▸ **Aufgabe**: Liste alle Urteile auf, die der folgende Text zum Zahlungspflichtigen zitiert, jeweils mit Gericht, Datum und Aktenzeichen. Mehrfach zitierte Urteile nennst du nur einmal.

▸ **Vorliegender Text**:
>>>

2.1 Zahlungspflichtiger (§ 28e Abs. 1 Satz 1)
2.1.1 Einführung
Rz. 12
Der Arbeitgeber ist im Arbeitsverhältnis für die Abführung des Gesamtsozialversicherungsbeitrages nach §§ 28d, 28e verantwortlich (BAG, Urteil v. 21.12.2016, 5 AZR 273/16; LAG Berlin-Brandenburg, Urteil v. 23.2.2022, 25 Sa 1472/20; vgl. auch Rz. 11). Er hat einen Anspruch gegen den Arbeitnehmer auf den von ihm zu tragenden Teil des Gesamtsozialversicherungsbeitrags (§ 28g), den er – der Arbeitgeber – nur durch Abzug vom Arbeitsentgelt geltend machen kann. Er hat den Gesamtsozialversicherungsbeitrag an die Einzugsstelle zu zahlen. Die Abführung der Beiträge begründet einen besonderen Erfüllungseinwand. Die Erfüllungswirkung tritt nur dann nicht ein, wenn der Arbeitgeber aufgrund der für ihn zum Zeitpunkt des Abzugs bekannten Umstände eindeutig erkennen konnte, dass keine Verpflichtung zum Abzug besteht. Der Arbeitgeber muss nicht aufrechnen und auch die Pfändungsfreigrenzen (§§ 394, 850 ff. ZPO) nicht beachten (LAG Berlin-Brandenburg, Urteil v 23.2.2022, 25 Sa 1472/20). Soweit Wertguthaben aus flexiblen Arbeitszeiten nach § 7f Abs. 1 Satz 1 Nr. 2 SGB IV auf die Deutsche Rentenversicherung Bund (DRV Bund) übertragen wurden, ist diese für die Beitragszahlung zuständig. In einem solchen Fall hat die DRV Bund mithin die Pflichten des Arbeitgebers zu erfüllen. Die Zahlungspflicht trifft auch denjenigen, der als Arbeitgeber gilt oder die Pflichten des Arbeitgebers zu erfüllen hat (BSG, Urteil v. 28.6.2022, B 12 KR 5/20 R).

<<<

▸ **Quelldaten**:
>>>

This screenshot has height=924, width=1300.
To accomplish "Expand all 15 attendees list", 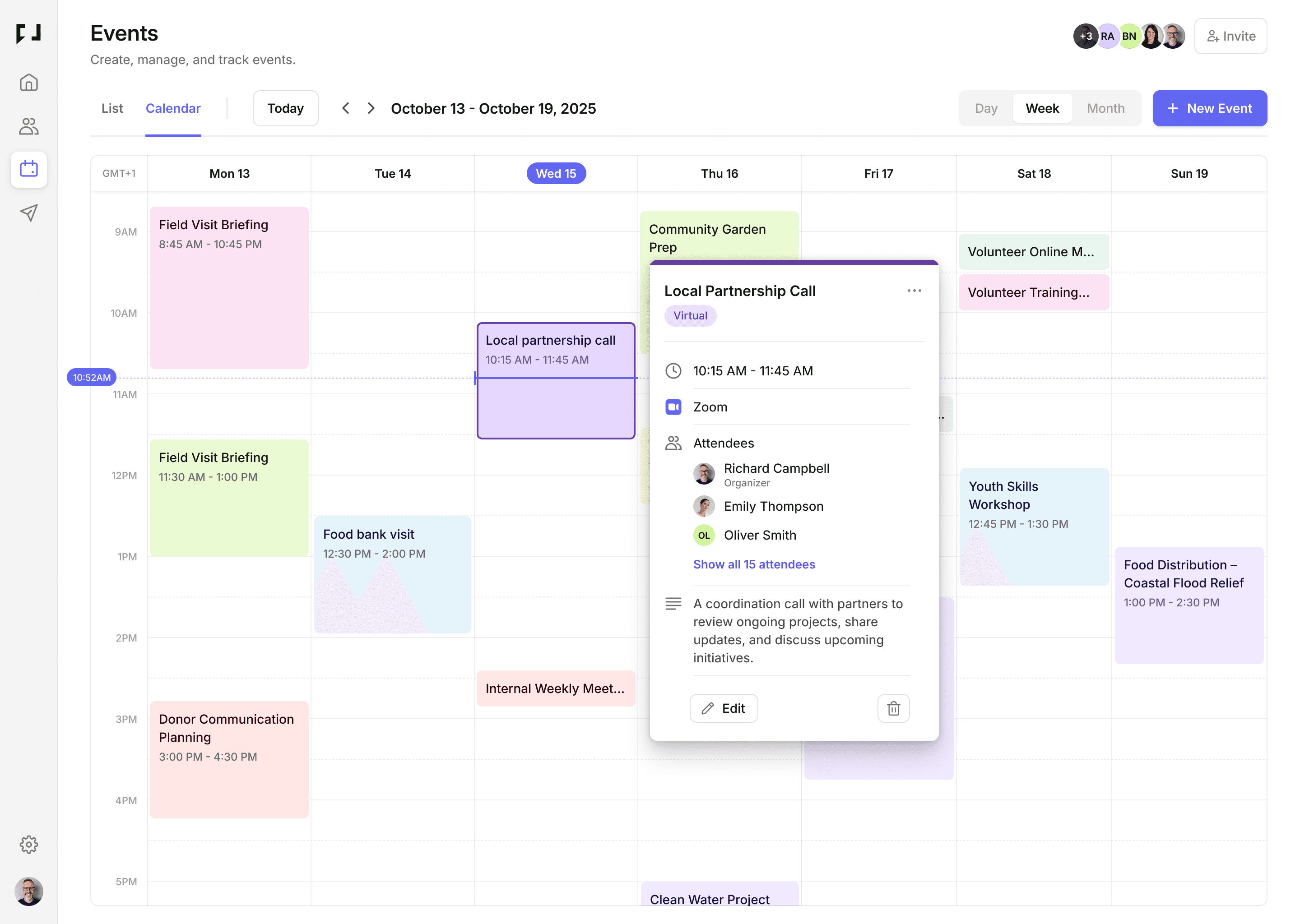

<<<

▸ **Antwort**:
- BAG, Urteil v. 21.12.2016, 5 AZR 273/16
- LAG Berlin-Brandenburg, Urteil v. 23.2.2022, 25 Sa 1472/20
- BSG, Urteil v. 28.6.2022, B 12 KR 5/20 R